Use this file to discover all available pages before exploring further.

The four tool surfaces (computer, bash, edit, status) are designed so that a {tool_name, tool_input} dict from any tool-calling model maps cleanly to one VM call. This page shows a provider-neutral dispatch function, a generic loop, and a cookbook of useful patterns.

Dispatch — model tool call → VM call

from plato.sims.ubuntu_vm.models import (
    Action,
    BashRequest,
    Command,
    ComputerRequest,
    EditRequest,
)


def dispatch_tool(env, tool_name: str, tool_input: dict) -> dict:
    """Map a model's tool call to a Plato VM call.

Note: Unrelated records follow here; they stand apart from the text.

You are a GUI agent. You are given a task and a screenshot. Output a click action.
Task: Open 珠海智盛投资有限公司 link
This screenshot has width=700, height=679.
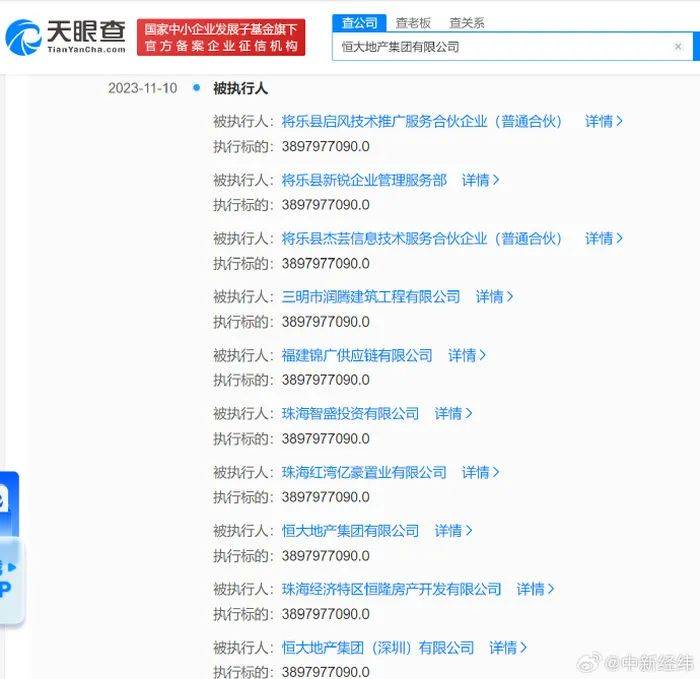click(x=350, y=413)
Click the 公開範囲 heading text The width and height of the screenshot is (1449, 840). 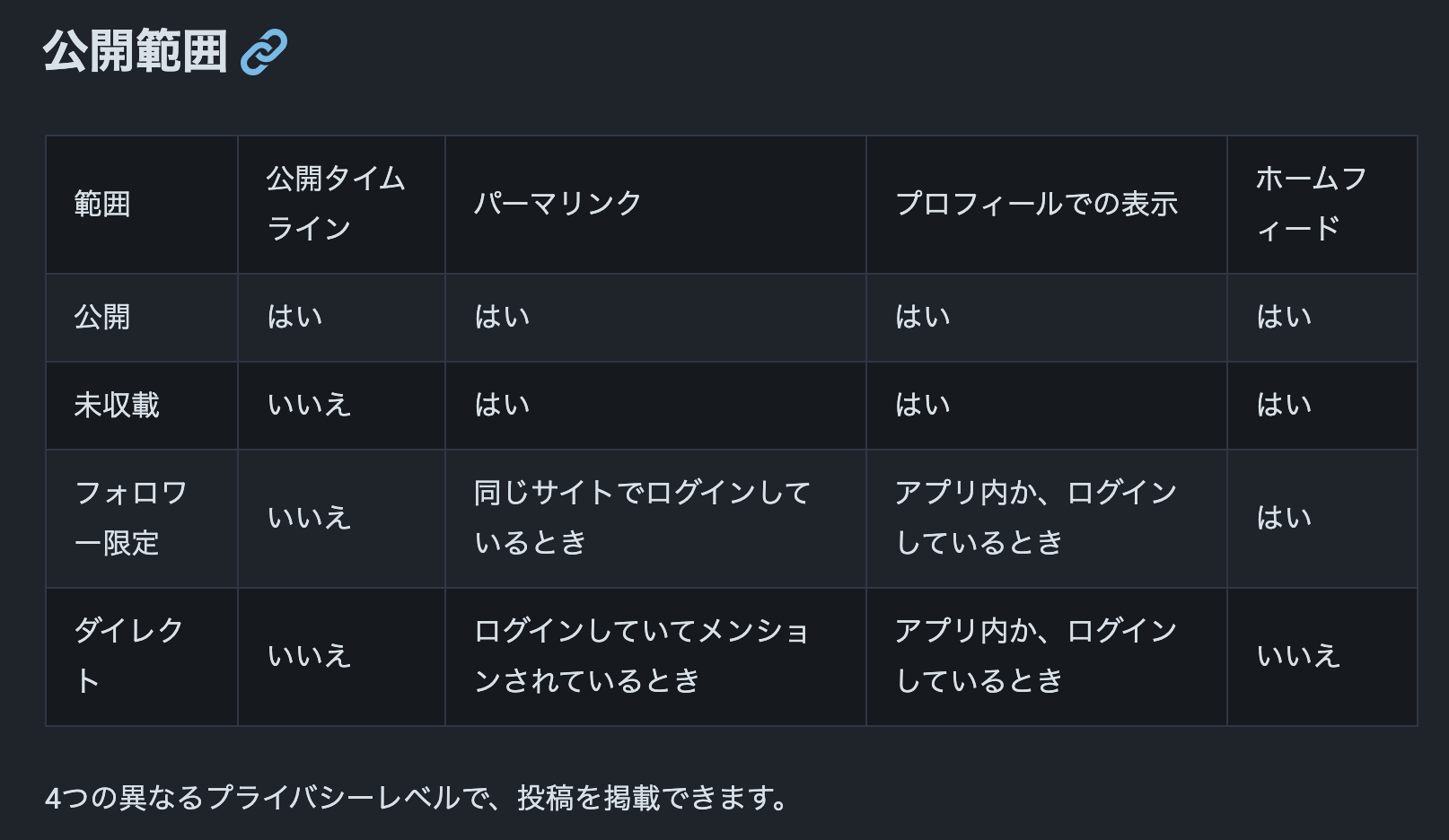[136, 51]
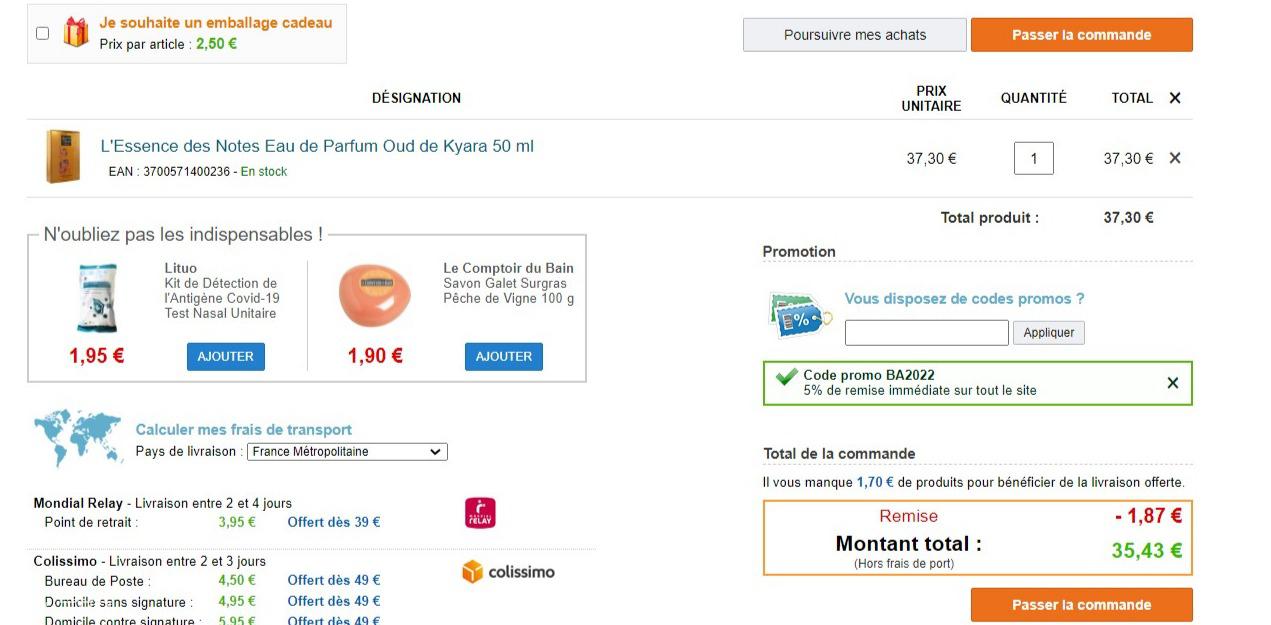Add the Lituo Covid test kit
The width and height of the screenshot is (1271, 625).
tap(225, 357)
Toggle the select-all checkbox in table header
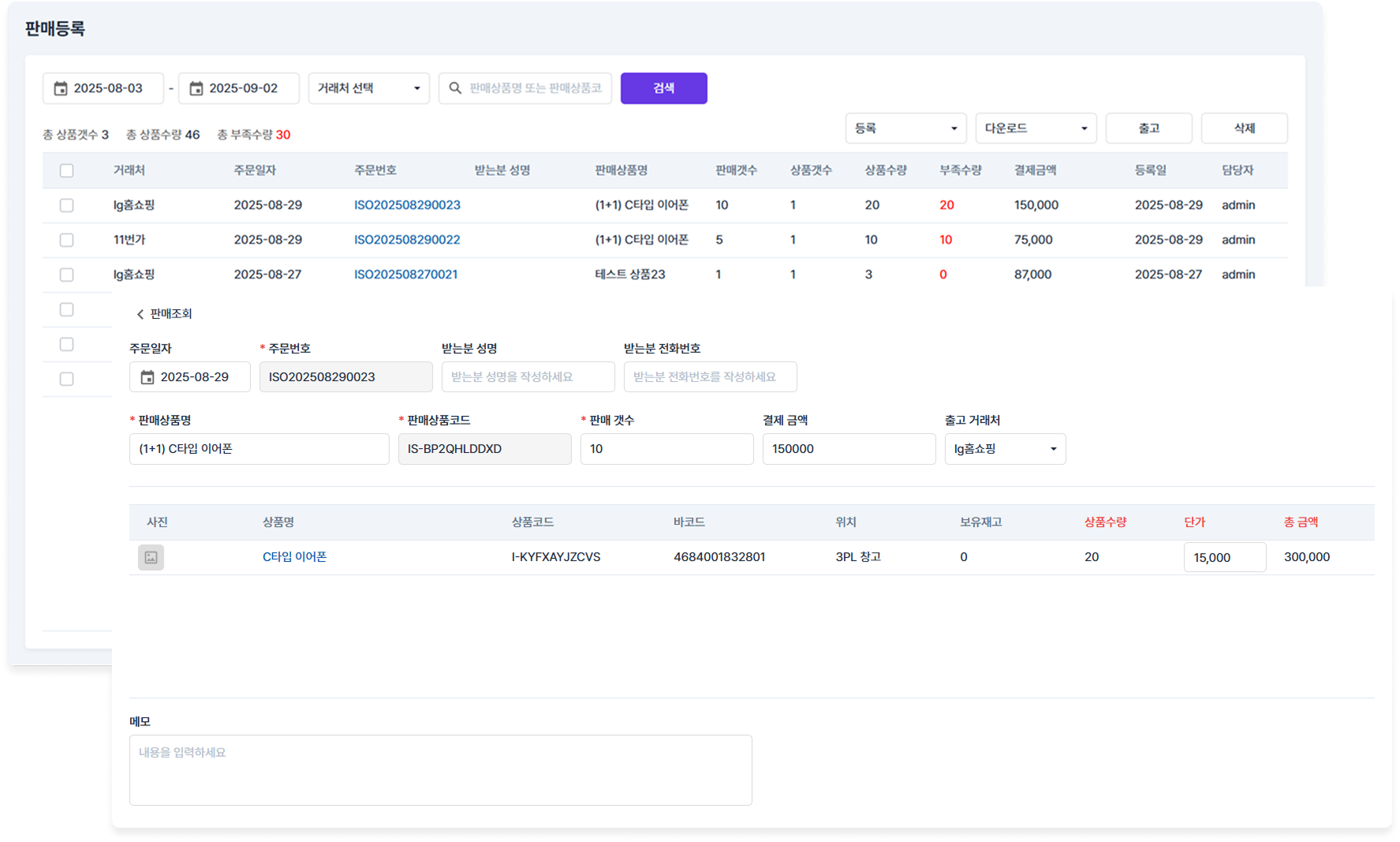Screen dimensions: 1400x842 point(67,170)
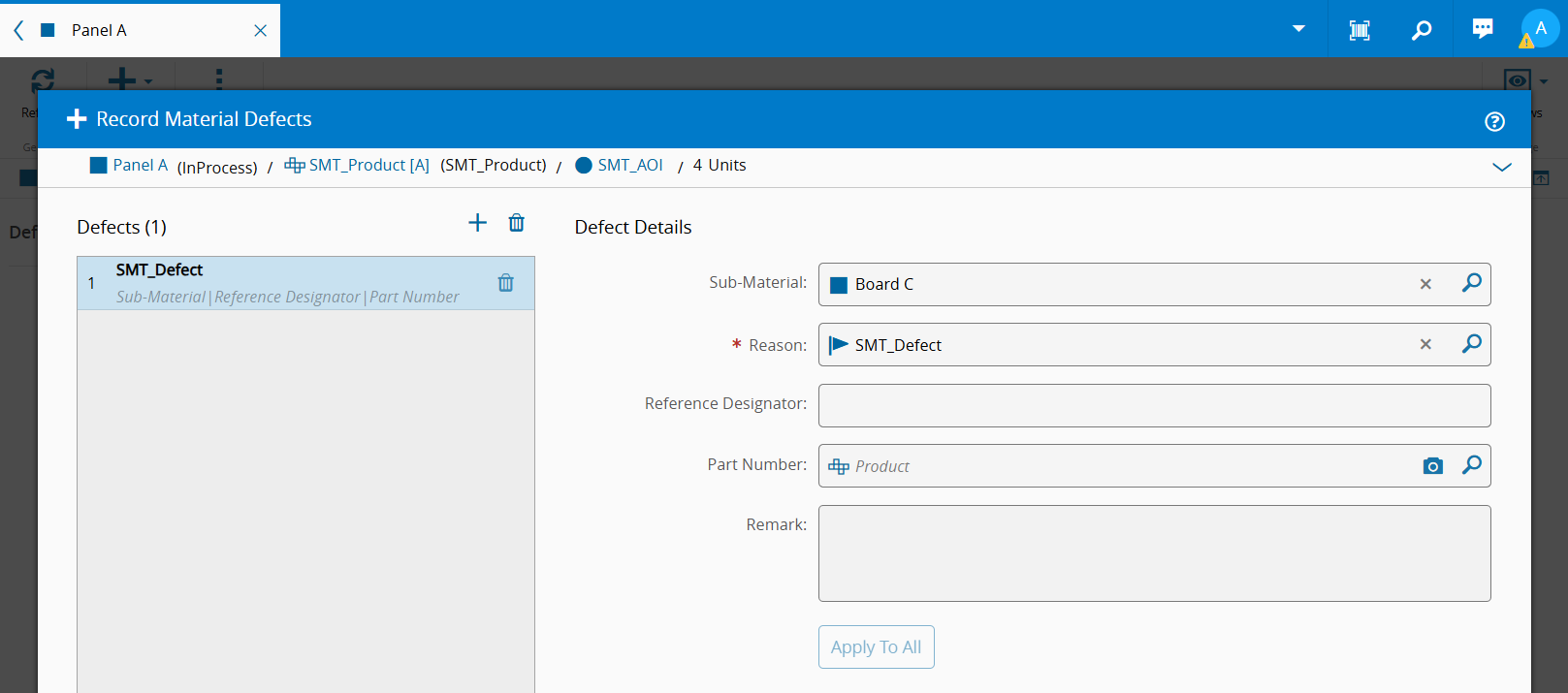Click the Apply To All button
This screenshot has height=693, width=1568.
(876, 646)
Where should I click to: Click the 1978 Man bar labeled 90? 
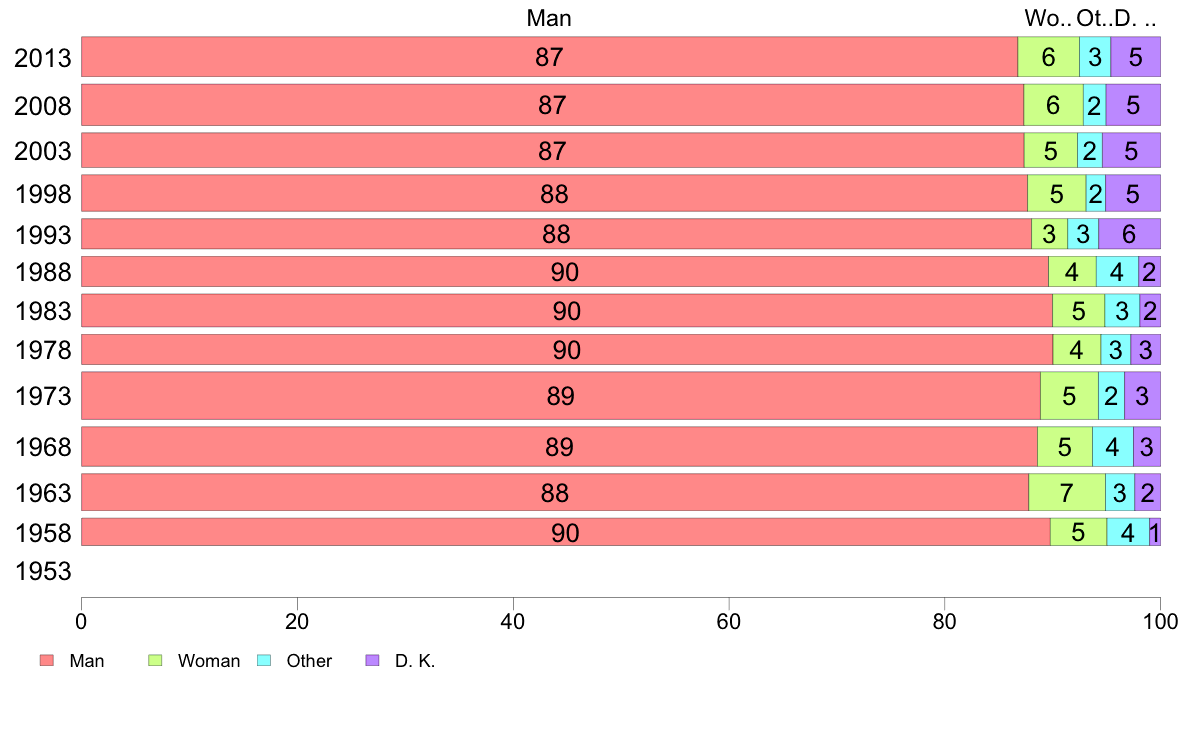(567, 349)
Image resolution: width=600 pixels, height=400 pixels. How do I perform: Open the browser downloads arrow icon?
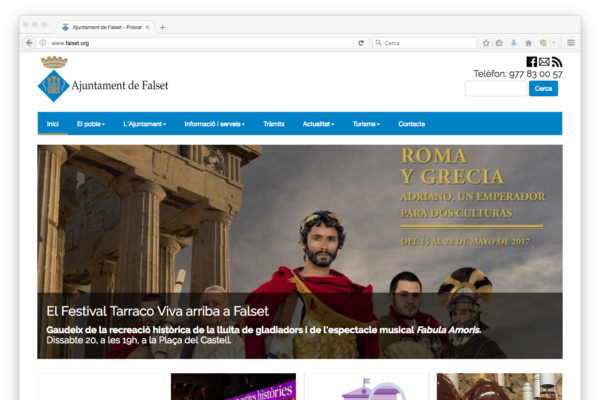tap(514, 43)
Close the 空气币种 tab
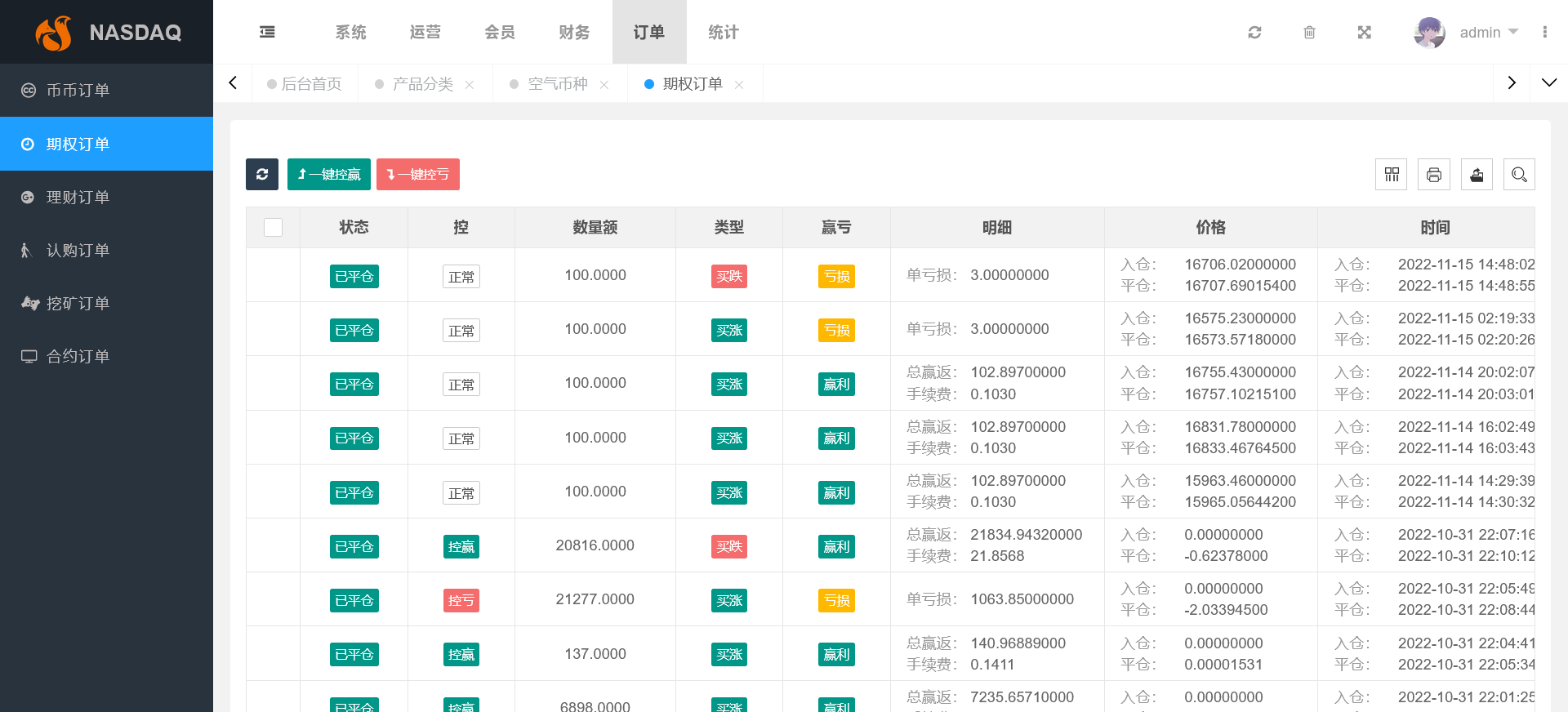The width and height of the screenshot is (1568, 712). (x=604, y=85)
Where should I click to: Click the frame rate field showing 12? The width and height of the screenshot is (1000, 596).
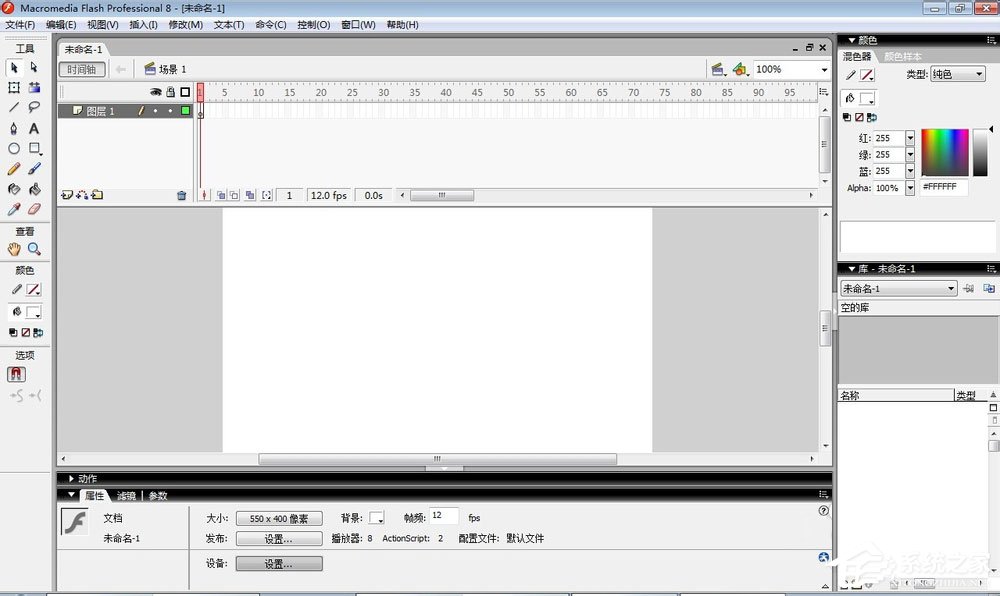pyautogui.click(x=443, y=517)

    Returns a provider-neutral dict: {"type": "image"|"text", ...}.
    Re-wrap it for whatever tool_result shape your model SDK expects.
    """
    if tool_name == "computer":
        req = ComputerRequest(
            action=Action(tool_input.get("action", "screenshot")),
            coordinate=tool_input.get("coordinate"),
            text=tool_input.get("text"),
            scroll_direction=tool_input.get("scroll_direction"),
            scroll_amount=tool_input.get("scroll_amount"),
            duration=tool_input.get("duration"),
        )
        result = env.sdk.computer(req)
        if result.base64_image:
            return {
                "type": "image",
                "media_type": "image/png",
                "data": result.base64_image,
            }
        return {"type": "text", "text": result.output or result.error or "OK"}

    if tool_name == "bash":
        result = env.sdk.bash(BashRequest(
            command=tool_input["command"],
            restart=tool_input.get("restart", False),
            timeout=tool_input.get("timeout", 120),
        ))
        return {"type": "text", "text": (result.output or "") + (result.error or "")}

    if tool_name == "edit":
        result = env.sdk.edit(EditRequest(
            command=Command(tool_input["command"]),
            path=tool_input["path"],
            file_text=tool_input.get("file_text"),
            old_str=tool_input.get("old_str"),
            new_str=tool_input.get("new_str"),
            insert_line=tool_input.get("insert_line"),
            view_range=tool_input.get("view_range"),
        ))
        return {"type": "text", "text": result.output or result.error or "OK"}

    raise ValueError(f"unknown tool: {tool_name}")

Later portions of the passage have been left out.